To illustrate serving with GPUs we need a model for which using GPUs make sense. So an image model is an obvious choice.
The GH summarization example problem isn't a good choice. We are currently using Keras to serve it, its text data using RNN. So probably not a good choice for illustrating GPUs with TF serving.
Per #145 this is based on this blog post https://cloud.google.com/blog/big-data/2017/09/performing-prediction-with-tensorflow-object-detection-models-on-google-cloud-machine-learning-engine
Which also does training. So I think we can get this working with training pretty easily.
Actually it looks like both this example and the example in object_detection are using the same Oxford-IIIT Pets dataset.
So I think we can put these two pieces together to have a complete E2E example of training.
@texasmichelle How about this
GitHub Issue Summarization
Object Detection use this to
/cc @royxue @ldcastell
I agree with the idea to combine these 2 parts together, it could make this example looks like a complete workflow.
Object detection provide detailed steps from create pvc to training, but maybe just too many yamls, it's better to reduce yaml numbers or using ksonnet as mentioned in #178
I am also working on an example using object detection for batch prediction. I don't have a strong opinion about if we should have training, TF-serving, and batch prediction in the same example workflow in this particular example.

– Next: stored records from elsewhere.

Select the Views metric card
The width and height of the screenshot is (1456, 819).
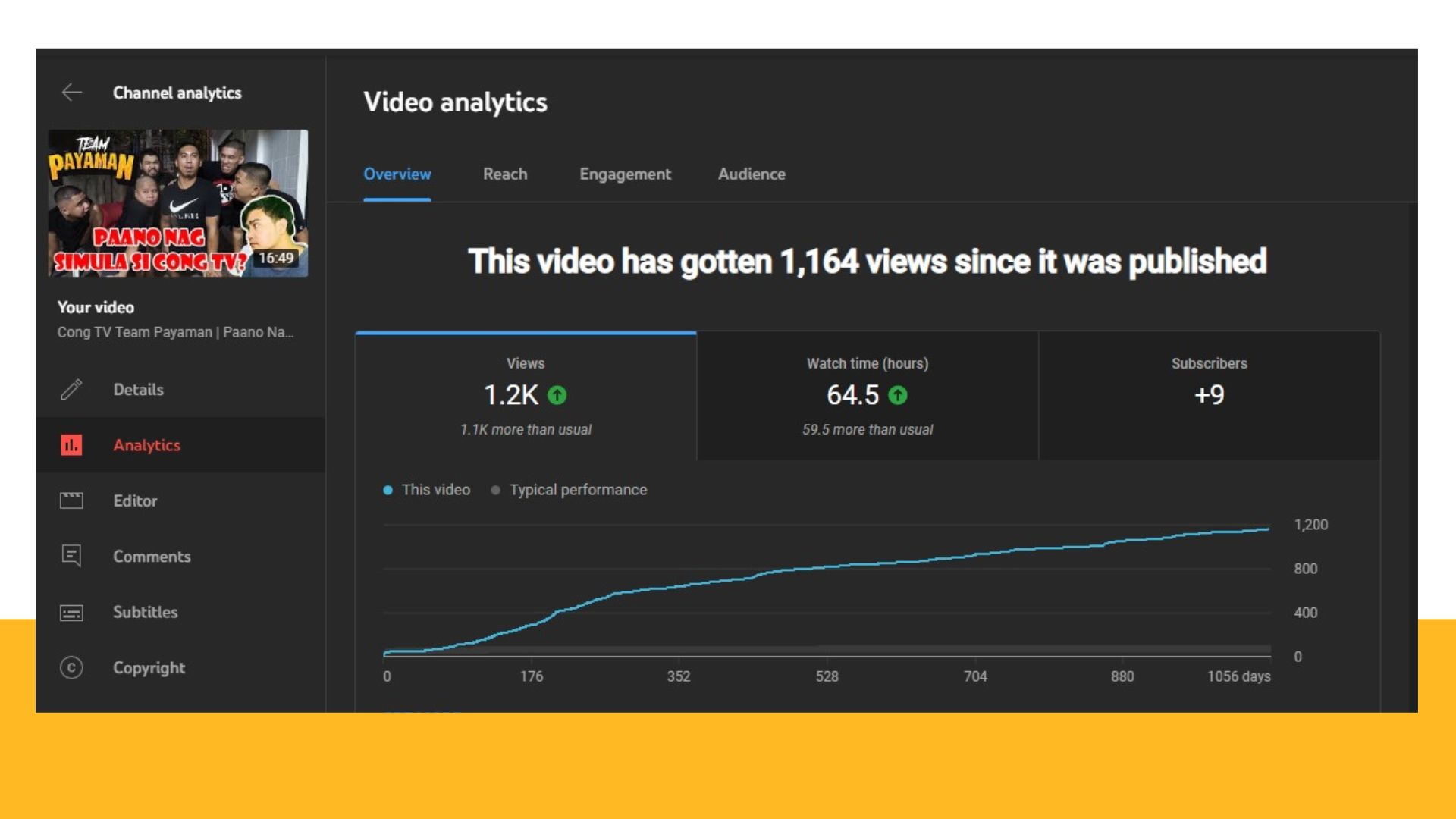coord(526,396)
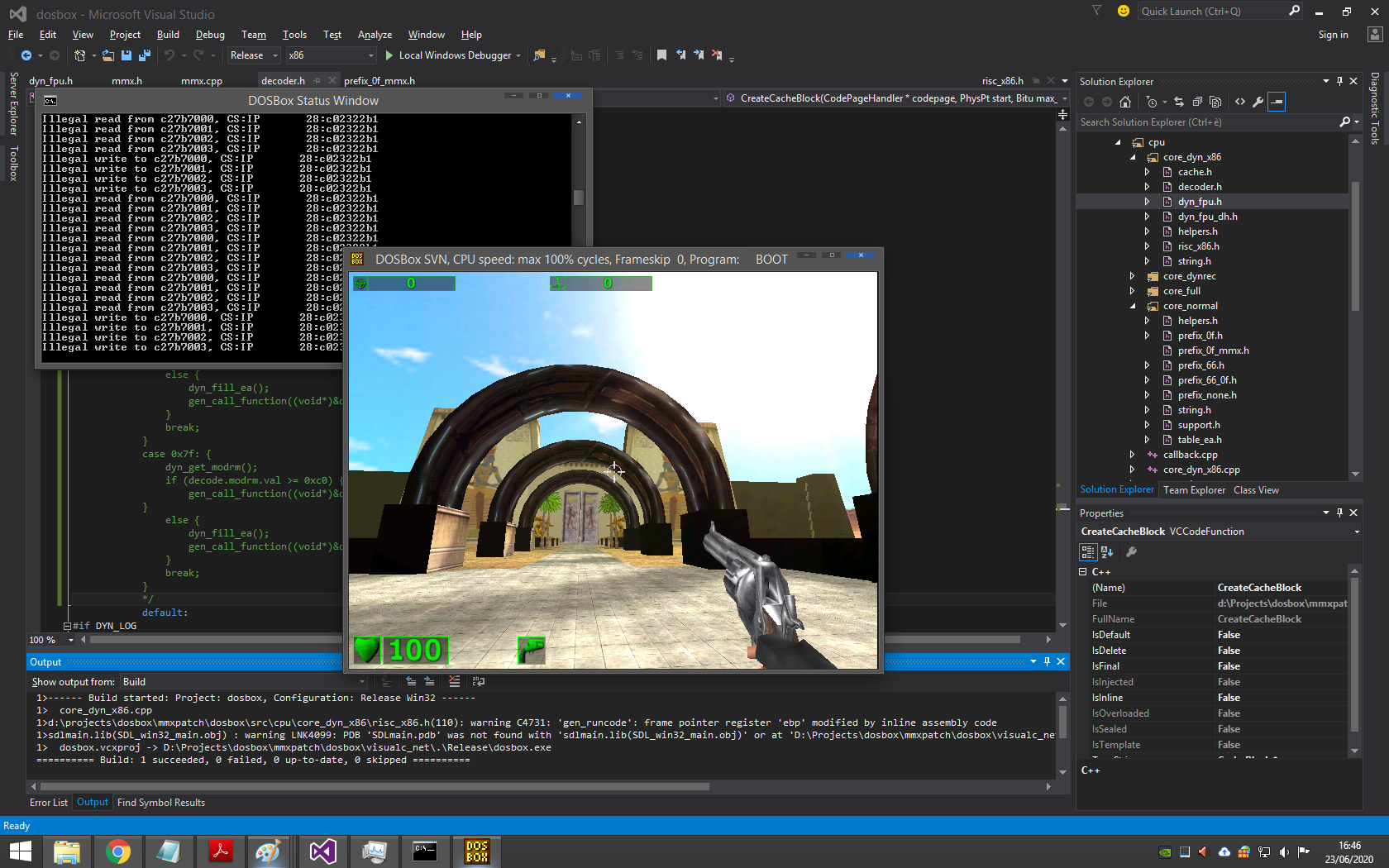The height and width of the screenshot is (868, 1389).
Task: Toggle word wrap in the Output window
Action: pos(478,681)
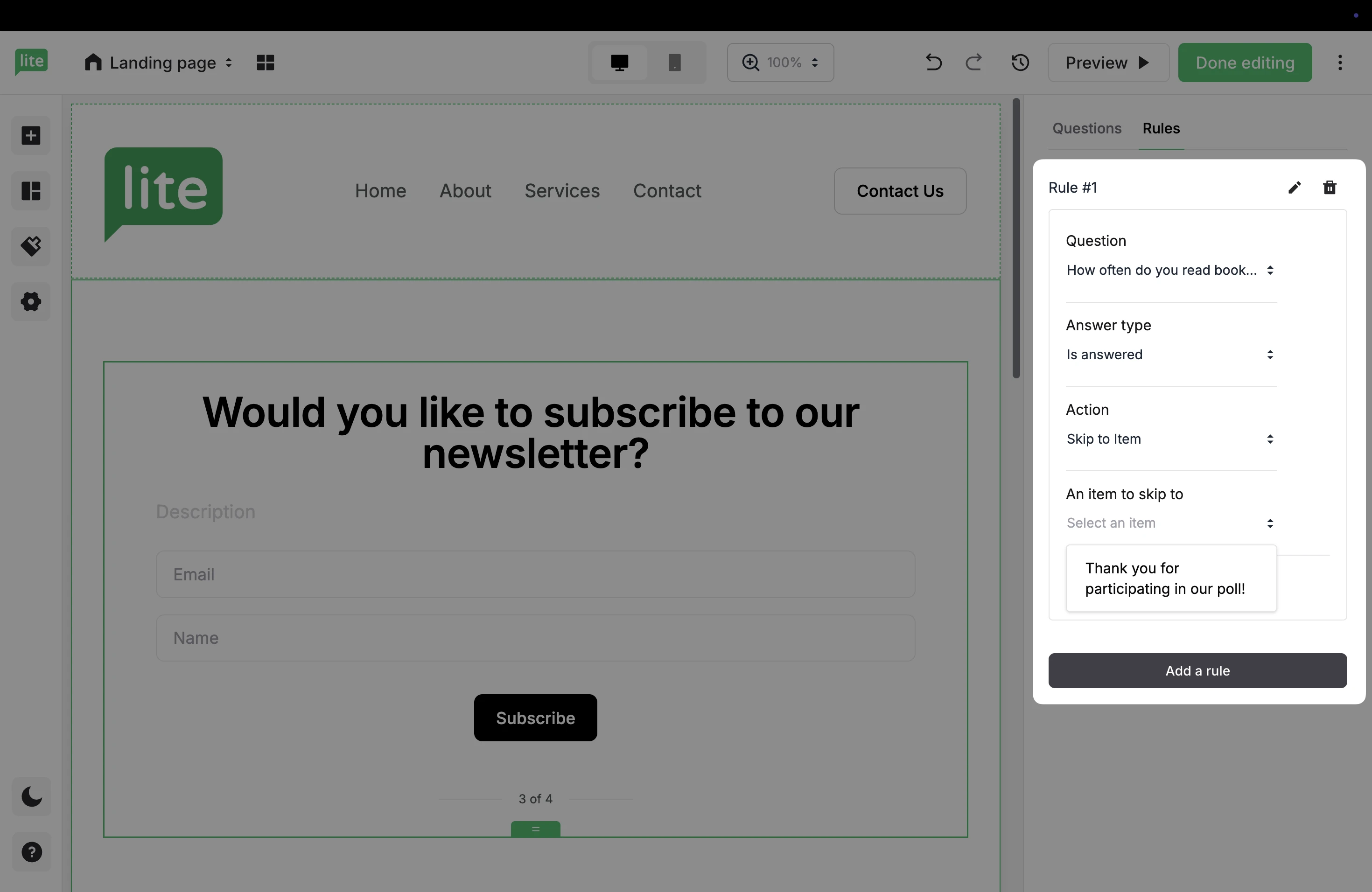Screen dimensions: 1372x892
Task: Switch to mobile view mode
Action: tap(674, 62)
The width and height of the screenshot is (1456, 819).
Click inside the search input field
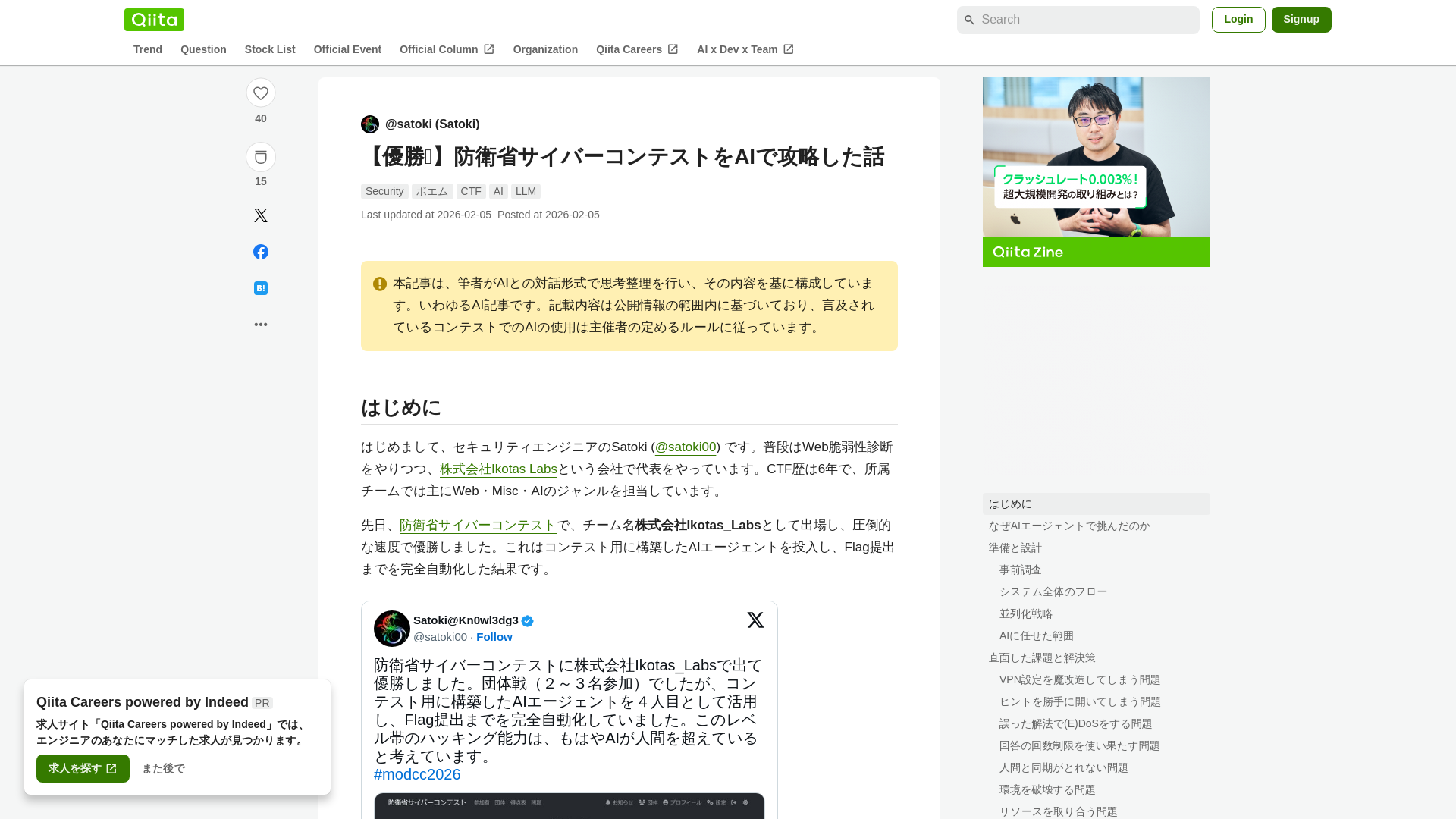click(1077, 20)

In some cases, users might just use existing models , such as from https://github.com/tensorflow/models/blob/master/research/object_detection/g3doc/detection_model_zoo.md.
Also note that batch prediction doesn't need the hack to solve the "version" problem mentioned in https://github.com/kubeflow/examples/blob/master/object_detection/export_tf_graph.md.
Agree on having consolidated and cleaner examples. We can easily incorporate GPU (for training and serving) into the existing object_detection example once all the yamls be moved to a ksonnet app/prototype (#178). Same with batch predict
P.S sorry about all the yamls but since I'm just learning ksonnet for me it was faster/easier to use the yamls
That all sounds good to me. I updated #175 to reflect the removal of t2t training.
Since it's valuable to have a t2t example, we can replace it with the code we've been using for onstage demos. #191 created for this.
Can this be closed?
I'm going to close this issue. I reread the thread and looked at the current code and I don't see any immediate work.
IUUC I think #154 added a TFServing example and may not have initially been using the model produced by the training code. But it looks like that the instructions now tell users they can use the model they trained. https://github.com/kubeflow/examples/blob/master/object_detection/tf_serving_gpu.md
I think the next step is to open up separate issues like #231 to add E2E tests to verify we can train a model and then serve it.
We have a object detection example for distributed training https://github.com/kubeflow/examples/tree/master/object_detection and GPU serving, #154
They currently are using different models, but we should combine them into one example.